Sambutan pengantar dilanjutkan oleh Mas Irvan, yang selain mengutarakan hal diatas, juga menyampaikan bagaimana sejarah Mizan, konsekuensi sebagai “jembatan” yang “diinjak-injak orang” namun tetap berusaha adil sebagaimana arti Mizan adalah timbangan. Bukan hanya berhenti dalam menerbitkan buku, Mizan juga aktif mempromosikan Charter for Compassion atau piagam belas Kasih di Indonesia. Semuanya diarahkan untuk mewujudkan Islam sebagai Rahmatan Allamin, dengan visi ke depan agar Indonesia sebagai Compasionate Nation.

Inti dari talk show ini adalah pemaparan singkat dari Karen Armstrong, yang pada intinya menjelaskan sebagaimana yang disampaikan di prakata buku terbarunya yang diterjemahkan dan diterbitkan oleh Mizan “12 Langkah Menuju Hidup Berbelas Kasih” (jangan lupa membeli buku ini di Mizan).
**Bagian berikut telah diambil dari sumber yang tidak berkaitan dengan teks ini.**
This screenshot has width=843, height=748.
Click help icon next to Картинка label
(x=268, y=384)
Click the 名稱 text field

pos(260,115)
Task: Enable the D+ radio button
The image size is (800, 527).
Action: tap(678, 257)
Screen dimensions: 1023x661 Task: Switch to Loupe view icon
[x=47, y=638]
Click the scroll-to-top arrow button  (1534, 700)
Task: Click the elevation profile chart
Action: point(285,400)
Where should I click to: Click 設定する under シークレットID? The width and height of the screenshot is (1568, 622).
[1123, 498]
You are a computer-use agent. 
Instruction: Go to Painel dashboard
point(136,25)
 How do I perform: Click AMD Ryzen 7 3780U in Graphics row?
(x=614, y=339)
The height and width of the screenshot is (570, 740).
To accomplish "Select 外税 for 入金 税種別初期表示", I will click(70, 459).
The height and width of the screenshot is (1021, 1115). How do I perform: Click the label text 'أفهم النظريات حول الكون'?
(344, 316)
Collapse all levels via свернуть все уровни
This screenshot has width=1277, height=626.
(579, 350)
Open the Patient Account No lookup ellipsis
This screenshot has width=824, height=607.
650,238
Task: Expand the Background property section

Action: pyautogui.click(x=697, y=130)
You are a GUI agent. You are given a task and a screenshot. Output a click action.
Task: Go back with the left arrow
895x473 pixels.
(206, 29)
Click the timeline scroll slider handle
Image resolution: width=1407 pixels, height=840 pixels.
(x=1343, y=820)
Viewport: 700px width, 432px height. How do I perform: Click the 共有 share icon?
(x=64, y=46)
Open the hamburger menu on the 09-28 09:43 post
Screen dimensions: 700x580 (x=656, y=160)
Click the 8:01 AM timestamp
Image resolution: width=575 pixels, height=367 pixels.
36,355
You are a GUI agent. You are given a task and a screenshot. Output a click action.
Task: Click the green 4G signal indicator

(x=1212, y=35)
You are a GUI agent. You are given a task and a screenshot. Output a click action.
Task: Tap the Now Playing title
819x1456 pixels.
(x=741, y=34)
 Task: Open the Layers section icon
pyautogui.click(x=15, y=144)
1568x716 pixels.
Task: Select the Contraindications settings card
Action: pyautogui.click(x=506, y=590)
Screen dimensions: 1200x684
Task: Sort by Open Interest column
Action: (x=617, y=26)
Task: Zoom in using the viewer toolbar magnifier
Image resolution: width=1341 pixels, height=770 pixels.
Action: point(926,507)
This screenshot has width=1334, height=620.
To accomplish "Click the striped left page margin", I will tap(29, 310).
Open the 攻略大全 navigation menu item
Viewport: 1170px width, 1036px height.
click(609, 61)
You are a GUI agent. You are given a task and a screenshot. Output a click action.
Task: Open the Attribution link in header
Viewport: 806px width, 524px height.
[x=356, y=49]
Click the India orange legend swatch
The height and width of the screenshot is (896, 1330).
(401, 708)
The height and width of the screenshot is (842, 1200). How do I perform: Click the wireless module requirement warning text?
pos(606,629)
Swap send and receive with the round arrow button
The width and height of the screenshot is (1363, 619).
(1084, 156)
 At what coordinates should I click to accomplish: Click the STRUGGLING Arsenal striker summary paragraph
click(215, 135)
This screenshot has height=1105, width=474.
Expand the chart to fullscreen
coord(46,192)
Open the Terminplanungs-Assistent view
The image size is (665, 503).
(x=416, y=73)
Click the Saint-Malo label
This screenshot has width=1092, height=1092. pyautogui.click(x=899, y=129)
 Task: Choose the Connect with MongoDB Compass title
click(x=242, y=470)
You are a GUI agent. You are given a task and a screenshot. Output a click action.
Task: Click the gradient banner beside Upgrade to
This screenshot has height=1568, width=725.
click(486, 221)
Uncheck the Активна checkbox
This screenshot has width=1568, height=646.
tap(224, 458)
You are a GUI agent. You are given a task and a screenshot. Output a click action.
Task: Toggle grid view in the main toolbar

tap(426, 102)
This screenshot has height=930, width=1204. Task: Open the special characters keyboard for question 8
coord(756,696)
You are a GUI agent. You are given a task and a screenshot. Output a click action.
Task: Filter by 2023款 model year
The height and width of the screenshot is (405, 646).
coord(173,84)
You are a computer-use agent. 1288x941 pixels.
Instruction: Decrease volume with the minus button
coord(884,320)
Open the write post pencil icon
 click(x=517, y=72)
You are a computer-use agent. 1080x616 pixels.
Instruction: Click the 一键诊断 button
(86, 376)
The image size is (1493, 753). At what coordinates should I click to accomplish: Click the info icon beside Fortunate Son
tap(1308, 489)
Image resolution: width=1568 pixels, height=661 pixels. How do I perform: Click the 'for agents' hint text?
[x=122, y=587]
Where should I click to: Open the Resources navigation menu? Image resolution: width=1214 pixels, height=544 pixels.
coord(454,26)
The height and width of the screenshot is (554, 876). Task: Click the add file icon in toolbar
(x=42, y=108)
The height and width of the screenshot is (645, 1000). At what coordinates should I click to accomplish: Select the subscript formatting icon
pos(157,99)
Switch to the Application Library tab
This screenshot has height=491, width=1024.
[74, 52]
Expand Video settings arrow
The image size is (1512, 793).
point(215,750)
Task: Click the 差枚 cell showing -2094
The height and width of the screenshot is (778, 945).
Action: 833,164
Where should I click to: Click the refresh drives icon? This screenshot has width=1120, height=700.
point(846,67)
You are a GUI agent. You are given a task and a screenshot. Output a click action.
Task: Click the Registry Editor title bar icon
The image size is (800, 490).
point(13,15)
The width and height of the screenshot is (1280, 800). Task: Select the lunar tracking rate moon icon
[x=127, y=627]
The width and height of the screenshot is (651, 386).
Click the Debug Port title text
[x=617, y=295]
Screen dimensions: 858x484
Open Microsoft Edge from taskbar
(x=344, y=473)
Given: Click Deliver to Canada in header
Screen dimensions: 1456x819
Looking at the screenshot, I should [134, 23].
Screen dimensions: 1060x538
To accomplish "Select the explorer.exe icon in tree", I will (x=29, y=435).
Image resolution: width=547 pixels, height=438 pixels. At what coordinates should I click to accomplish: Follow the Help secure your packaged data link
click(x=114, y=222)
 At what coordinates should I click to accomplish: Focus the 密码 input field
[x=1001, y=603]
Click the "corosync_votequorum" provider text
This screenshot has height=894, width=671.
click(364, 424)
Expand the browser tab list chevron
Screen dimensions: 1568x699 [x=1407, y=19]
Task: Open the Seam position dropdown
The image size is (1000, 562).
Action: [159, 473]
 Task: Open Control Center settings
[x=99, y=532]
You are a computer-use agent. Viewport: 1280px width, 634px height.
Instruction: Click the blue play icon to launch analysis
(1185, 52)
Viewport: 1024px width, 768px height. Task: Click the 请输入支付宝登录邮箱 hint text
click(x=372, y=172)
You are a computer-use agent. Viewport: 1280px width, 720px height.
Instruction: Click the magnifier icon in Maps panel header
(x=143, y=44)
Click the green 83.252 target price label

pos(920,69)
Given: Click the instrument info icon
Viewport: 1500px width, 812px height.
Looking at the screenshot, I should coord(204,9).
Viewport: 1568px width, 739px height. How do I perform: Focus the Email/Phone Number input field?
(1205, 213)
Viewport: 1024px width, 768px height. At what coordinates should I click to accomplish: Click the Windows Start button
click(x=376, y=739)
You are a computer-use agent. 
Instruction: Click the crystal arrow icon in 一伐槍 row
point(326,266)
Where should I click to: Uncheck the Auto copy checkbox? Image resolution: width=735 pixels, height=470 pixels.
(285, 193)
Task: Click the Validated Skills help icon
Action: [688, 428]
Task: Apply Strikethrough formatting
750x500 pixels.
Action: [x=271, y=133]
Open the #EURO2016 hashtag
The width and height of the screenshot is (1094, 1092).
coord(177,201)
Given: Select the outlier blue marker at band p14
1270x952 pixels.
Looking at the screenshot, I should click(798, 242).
Dalam pengantar itu, Karen menyelaskan kegundahannya terhadap situasi dunia yang berbeda dengan ide buku History of God yang menjadi bestseller dunia. Ketika dia mendapat penghargaan dari TED Prize Wish, tentang “ide-ide yang pantas disebarluarkan di seluruh dunia” yang mana TED akan berusaha mewujudkannya, maka Karen memasarkan “compassion“ sebagai interseksi antar agama-agama yang bisa menjadi jembatan perdamaian umat manusia. Selanjutnya, seluruh pimpinan 6 agama besar di dunia berkumpul di Swiss dan menghasilkan “Charter for Compassion” yang saat ini telah ditandatangani jutaan orang.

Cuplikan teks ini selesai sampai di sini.